We have not yet seen consolidation deliver a package of applications to advisers with pricing incentives but it is as only a matter of time. The priority must be for these organisations to build the integrations that will enable them to deliver greater value to advisers.

Where does this leave AssureWeb? Recent events make me more convinced than ever that it would be far better placed to serve the market if it was part of an independent technology supplier rather than being owned by a handful of product providers. AssureWeb needs the financial resources to develop further services. Providing such development capital for software businesses is hardly the core business of life and pension providers.

I am in no doubt that a third properly funded portal operation would be a good thing for the industry. However, as it stands, AssureWeb seems to be the poor relation of the portal market. I would expect it to become increasingly more difficult for them to attract and retain adviser customers if they cannot be seen to have access to further development capital in order to keep up with the very obvious advances being made by both Capita and Vertex.

Right now, the burden of providing such capital would appear to fall disproportionately on the current shareholders whereas a wide group of providers benefit from AssureWeb’s activity.
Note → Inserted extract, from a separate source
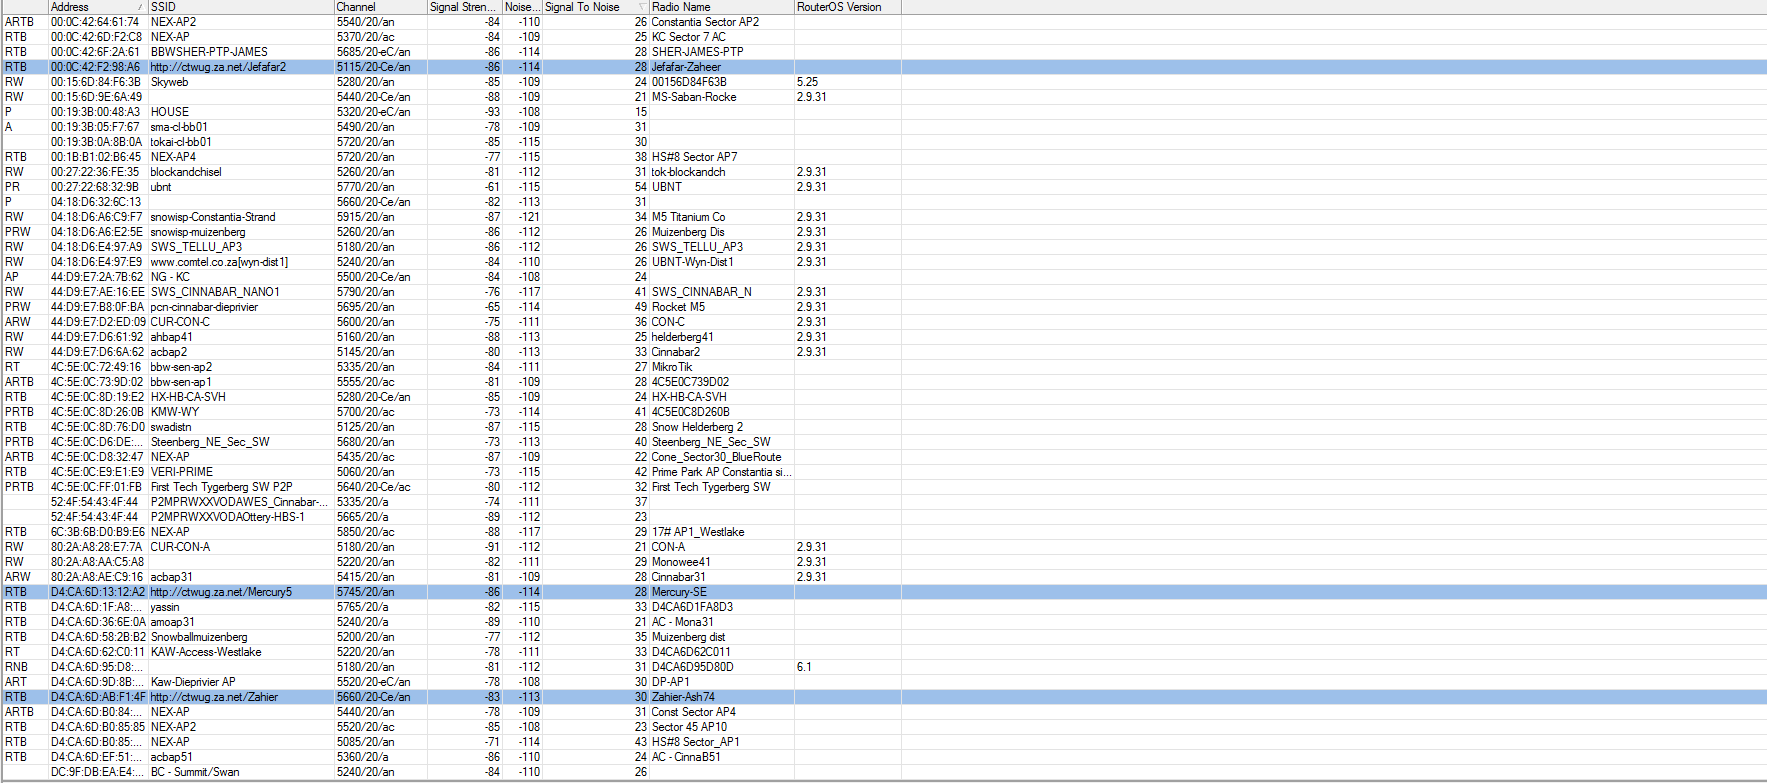Select the VERI-PRIME access point row
The image size is (1767, 783).
point(181,472)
My market intelligence suggests to me that if the current situation continues, the recent defection of Lighthouse from AssureWeb to The Exchange is unlikely to be an isolated incident. I do not, however, believe that expanding shareholding among other insurers is the right way forward.
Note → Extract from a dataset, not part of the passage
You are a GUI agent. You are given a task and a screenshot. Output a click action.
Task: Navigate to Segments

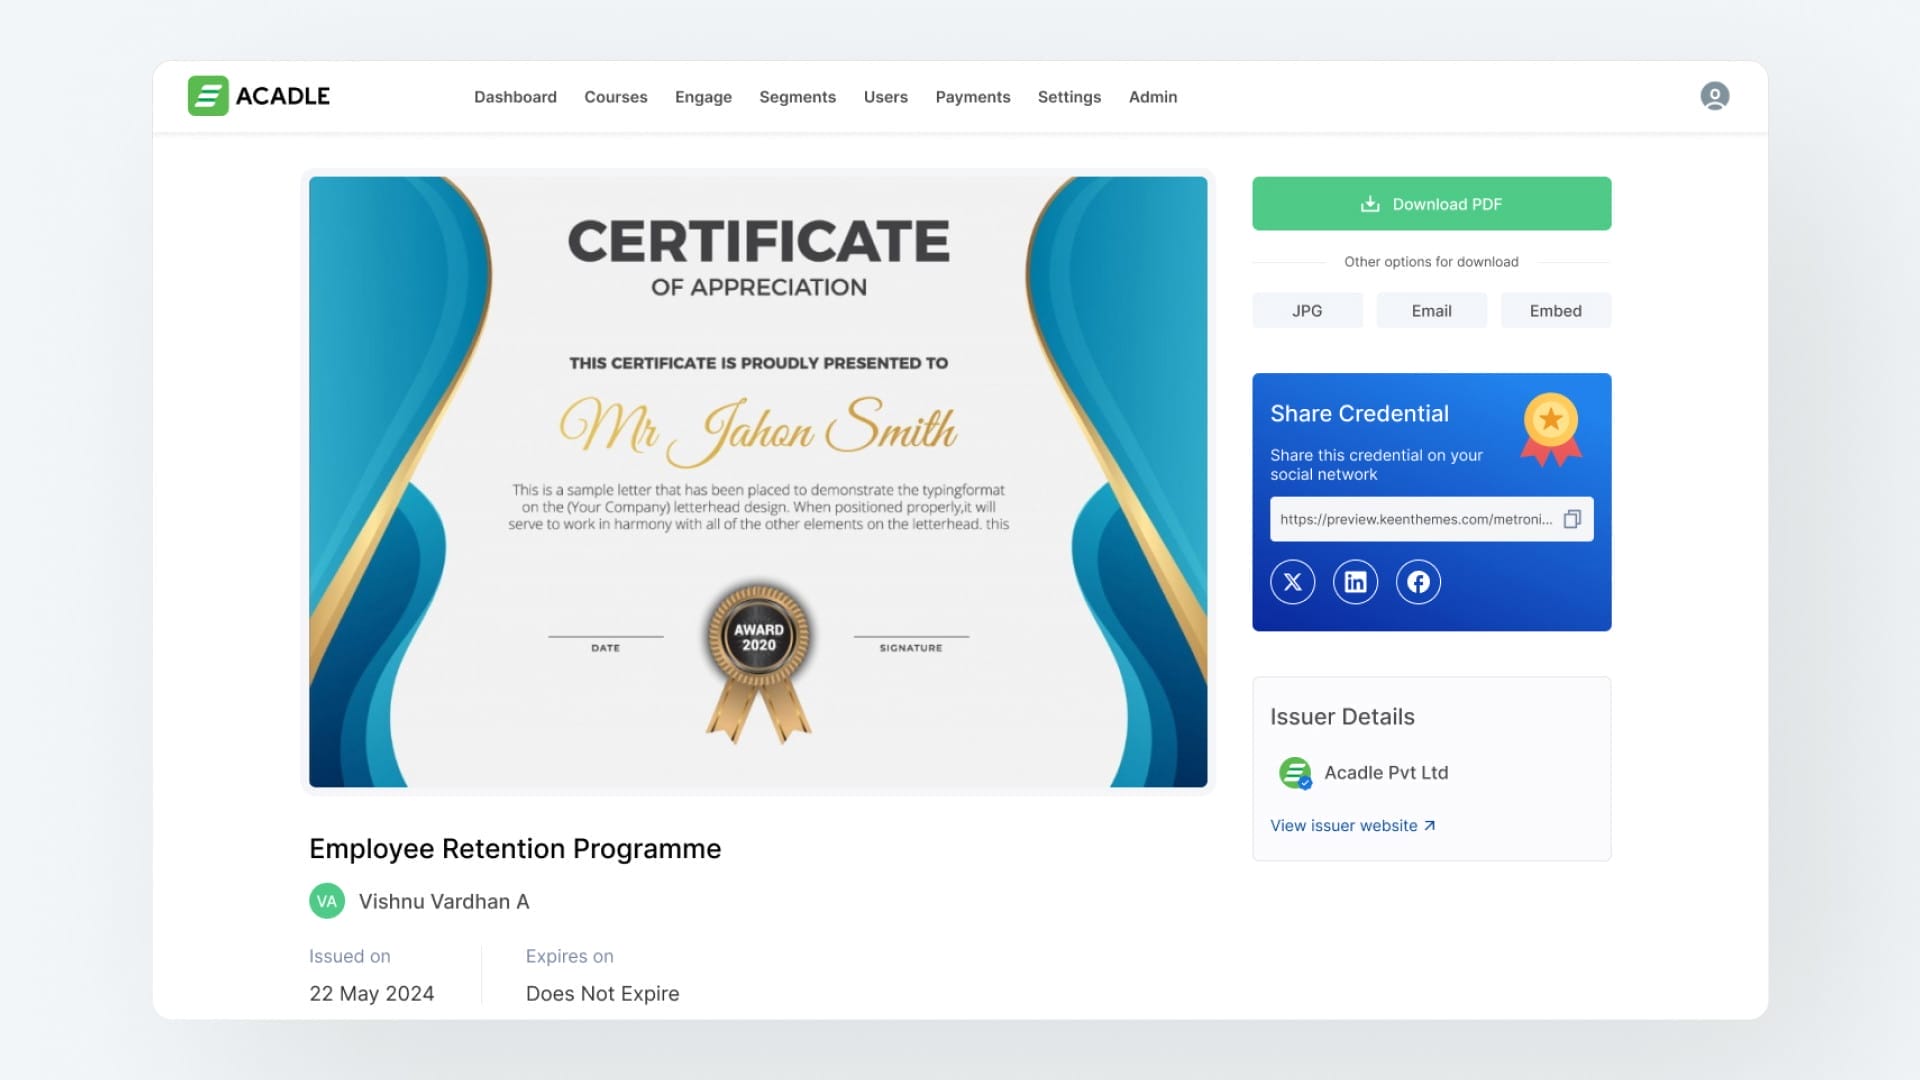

AssureWeb represents a key component for anyone wanting to start a third consolidation play. While there are several other client management systems available, although only two or at most three are really worth anything, there is only one portal player that is not already part of a consolidation play. As such, it must represent an opportunity for those life companies which have made a significant investment in the business over the last decade to recoup some of their expenditure and allow others to provide the necessary development capital to take AssureWeb forward and secure its position in the long term as a viable third option for advisers.

It does not take a rocket scientist to work out that at some stage, consolidation plays in the life and pension market need to hook up with those in the mortgage market. We have a common regulator for both and sooner or later a degree of harmonisation between the investment COB or should I say Newcob and Mcob must be a natural conclusion. On the other hand, the sourcing engines clearly need to evolve further if they are to be able to properly take account of lenders’ affordability calculations as income multiples become a thing of the past. This means anyone trying a consolidation play in the mortgage market is almost certainly going to have to spend some serious cash developing new functionality.

All in all, if 2006 has been the year of the deal, I suspect there are a few more to play out during 2007. Watching from the sidelines is going to be fascinating.